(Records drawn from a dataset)
===
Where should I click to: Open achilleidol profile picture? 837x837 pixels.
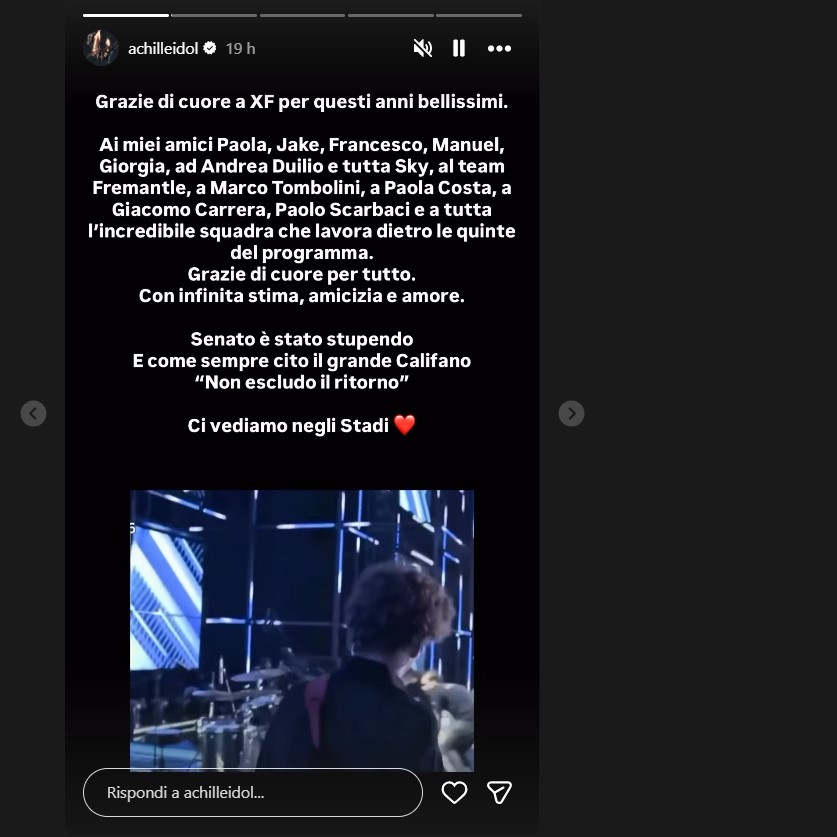101,48
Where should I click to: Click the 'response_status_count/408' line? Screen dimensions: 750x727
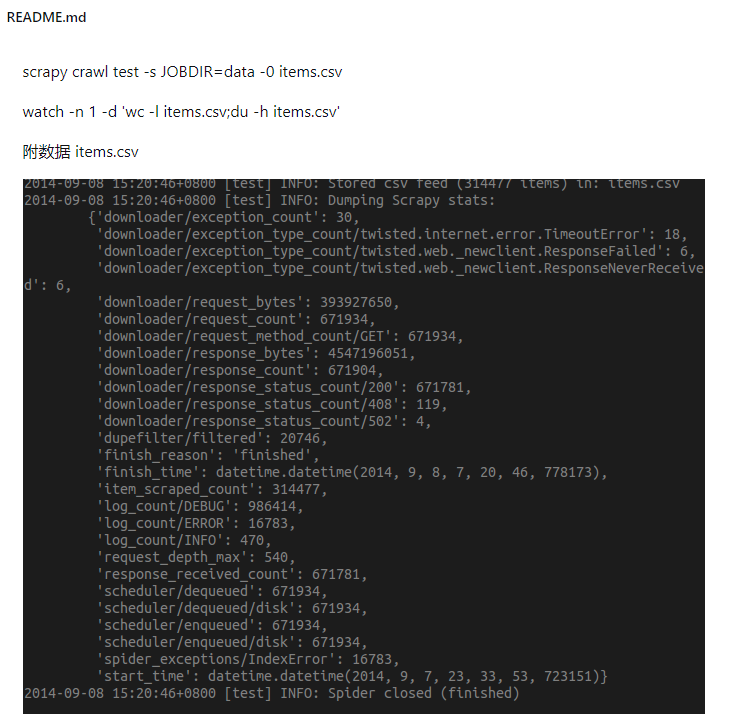[x=272, y=404]
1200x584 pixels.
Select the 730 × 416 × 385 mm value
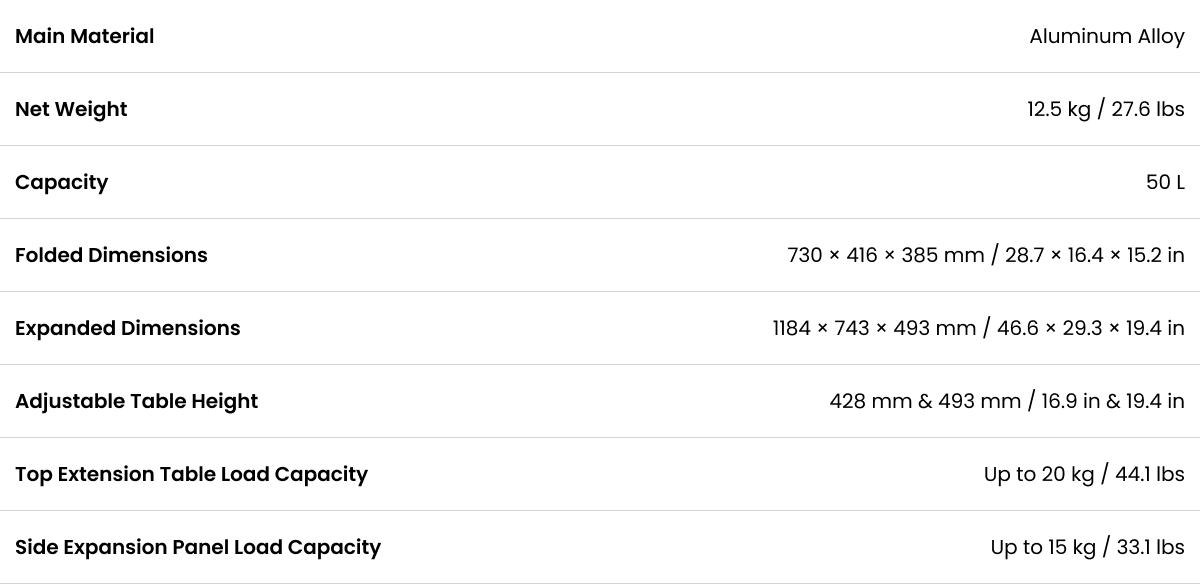[886, 255]
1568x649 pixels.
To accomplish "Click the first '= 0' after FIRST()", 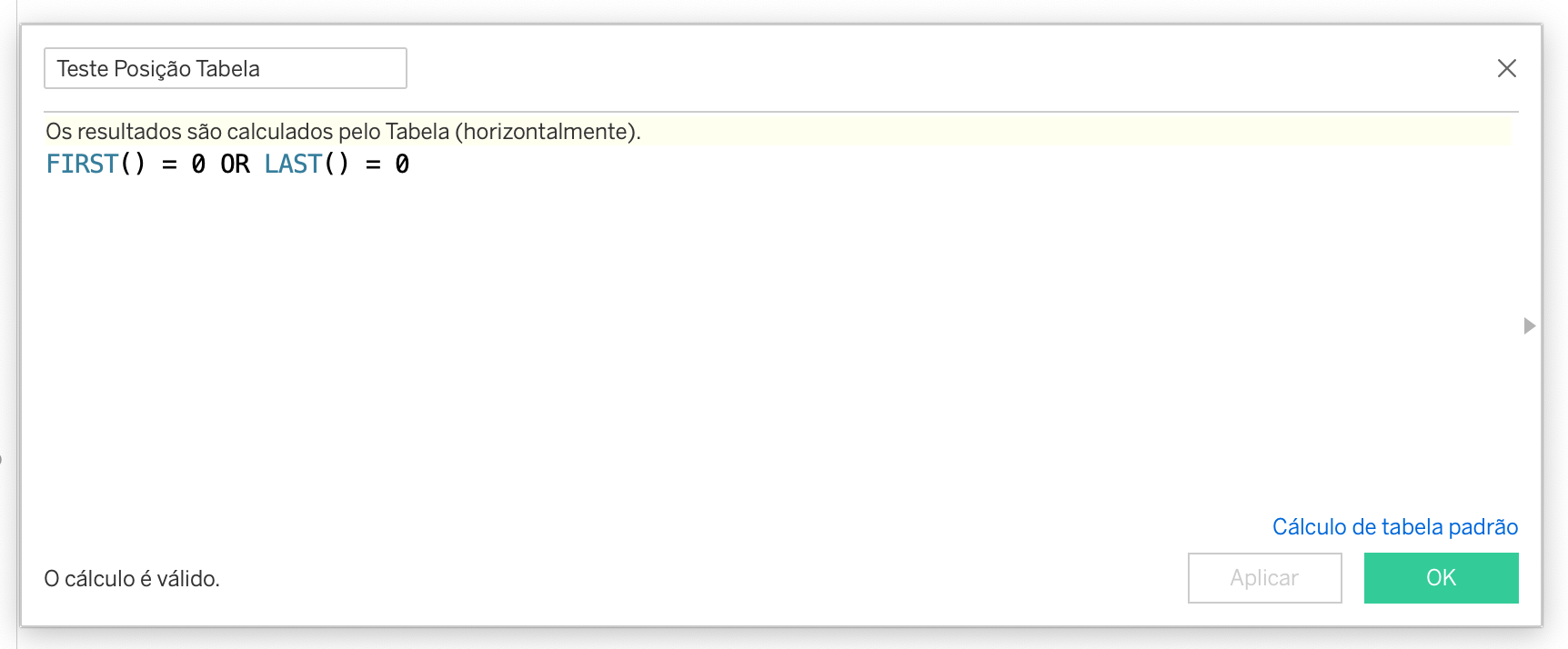I will tap(182, 164).
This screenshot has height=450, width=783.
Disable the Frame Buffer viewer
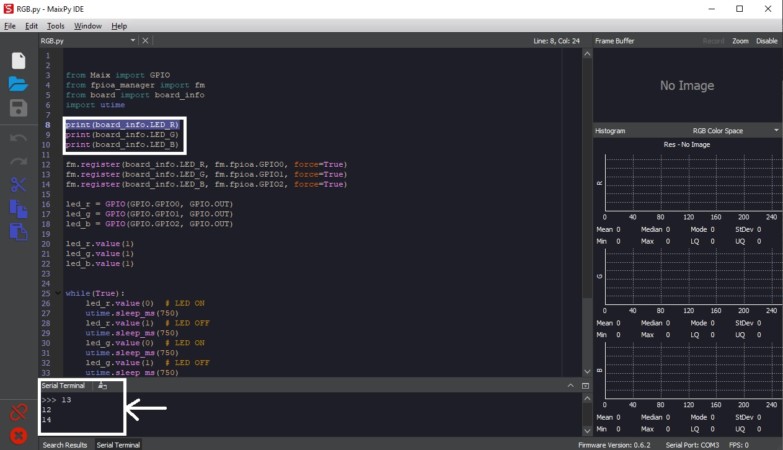pos(766,41)
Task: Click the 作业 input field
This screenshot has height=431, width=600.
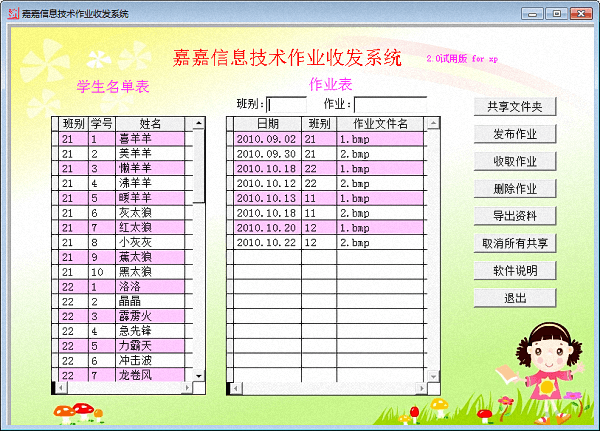Action: point(390,104)
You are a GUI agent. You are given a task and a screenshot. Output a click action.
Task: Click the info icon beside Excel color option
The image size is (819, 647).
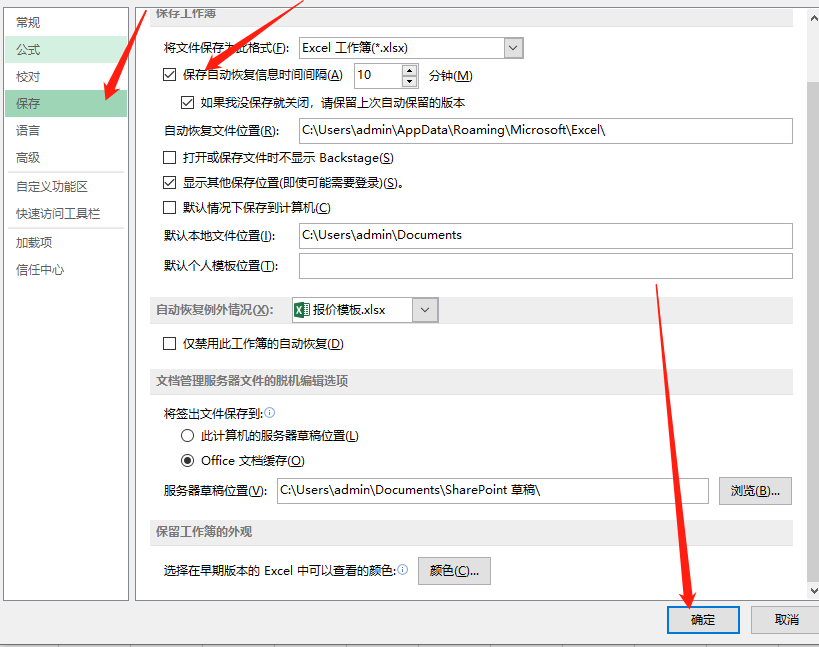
===
## To do
Return the lines from the one containing "Task: Click the 作业 input field" through the last line of the records, both included, exactly as written and with no pictures.

## Output of the task
Task: Click the 作业 input field
This screenshot has height=431, width=600.
Action: point(390,104)
You are a GUI agent. You are given a task and a screenshot. Output a click action.
Task: Click the info icon beside Excel color option
The image size is (819, 647).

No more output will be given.